Extracted data
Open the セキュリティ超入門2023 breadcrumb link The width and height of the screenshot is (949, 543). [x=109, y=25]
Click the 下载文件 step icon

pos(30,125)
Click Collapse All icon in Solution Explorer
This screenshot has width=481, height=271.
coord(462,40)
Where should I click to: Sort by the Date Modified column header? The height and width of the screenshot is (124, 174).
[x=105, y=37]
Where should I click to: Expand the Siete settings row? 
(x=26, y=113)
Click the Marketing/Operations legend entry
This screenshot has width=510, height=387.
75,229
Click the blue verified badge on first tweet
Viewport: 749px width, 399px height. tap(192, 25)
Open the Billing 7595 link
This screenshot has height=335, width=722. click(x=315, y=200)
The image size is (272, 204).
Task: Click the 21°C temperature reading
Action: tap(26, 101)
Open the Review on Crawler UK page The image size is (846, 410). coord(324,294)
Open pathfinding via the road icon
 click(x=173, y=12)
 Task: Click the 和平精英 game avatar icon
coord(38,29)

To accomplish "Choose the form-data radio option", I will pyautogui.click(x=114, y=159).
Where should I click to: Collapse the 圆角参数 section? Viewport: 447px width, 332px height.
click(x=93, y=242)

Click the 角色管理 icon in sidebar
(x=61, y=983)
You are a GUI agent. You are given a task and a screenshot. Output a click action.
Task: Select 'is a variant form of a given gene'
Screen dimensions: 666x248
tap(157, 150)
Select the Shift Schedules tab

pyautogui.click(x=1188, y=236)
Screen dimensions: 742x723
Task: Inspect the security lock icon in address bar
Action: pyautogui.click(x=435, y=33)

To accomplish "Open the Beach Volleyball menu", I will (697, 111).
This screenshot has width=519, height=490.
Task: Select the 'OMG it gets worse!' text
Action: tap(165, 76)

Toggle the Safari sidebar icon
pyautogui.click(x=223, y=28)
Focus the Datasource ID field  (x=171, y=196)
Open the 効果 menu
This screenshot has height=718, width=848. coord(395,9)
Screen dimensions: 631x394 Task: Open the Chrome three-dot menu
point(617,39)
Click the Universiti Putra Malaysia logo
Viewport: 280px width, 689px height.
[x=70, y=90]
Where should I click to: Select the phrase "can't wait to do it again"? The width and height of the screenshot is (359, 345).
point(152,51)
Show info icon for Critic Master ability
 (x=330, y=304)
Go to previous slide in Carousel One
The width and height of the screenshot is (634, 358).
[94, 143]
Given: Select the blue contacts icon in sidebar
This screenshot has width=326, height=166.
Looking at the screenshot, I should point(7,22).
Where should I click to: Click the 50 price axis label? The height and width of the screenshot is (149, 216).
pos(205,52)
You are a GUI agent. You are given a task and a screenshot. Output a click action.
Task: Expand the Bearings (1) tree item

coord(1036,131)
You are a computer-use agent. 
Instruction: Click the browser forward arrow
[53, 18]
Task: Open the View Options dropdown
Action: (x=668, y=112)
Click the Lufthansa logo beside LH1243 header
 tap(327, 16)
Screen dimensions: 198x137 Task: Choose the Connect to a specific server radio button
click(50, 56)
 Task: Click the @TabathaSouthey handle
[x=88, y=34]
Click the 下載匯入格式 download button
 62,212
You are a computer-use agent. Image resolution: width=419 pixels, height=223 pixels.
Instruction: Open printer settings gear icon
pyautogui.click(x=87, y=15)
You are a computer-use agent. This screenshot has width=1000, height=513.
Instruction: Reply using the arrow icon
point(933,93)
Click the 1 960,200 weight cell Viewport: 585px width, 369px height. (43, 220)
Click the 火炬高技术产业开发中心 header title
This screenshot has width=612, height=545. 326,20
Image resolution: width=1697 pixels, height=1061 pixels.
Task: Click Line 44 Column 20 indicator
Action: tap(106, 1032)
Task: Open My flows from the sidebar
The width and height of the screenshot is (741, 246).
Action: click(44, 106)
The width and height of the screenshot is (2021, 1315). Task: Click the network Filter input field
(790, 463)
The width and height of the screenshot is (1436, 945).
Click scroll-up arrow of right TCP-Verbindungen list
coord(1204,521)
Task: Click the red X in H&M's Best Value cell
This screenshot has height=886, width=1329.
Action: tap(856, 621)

What to produce
List every line of the material above that contains the word "Expand", matching its case exactly.

The result
Where should I click to: Expand the Siete settings row? 
Task: Expand the Bearings (1) tree item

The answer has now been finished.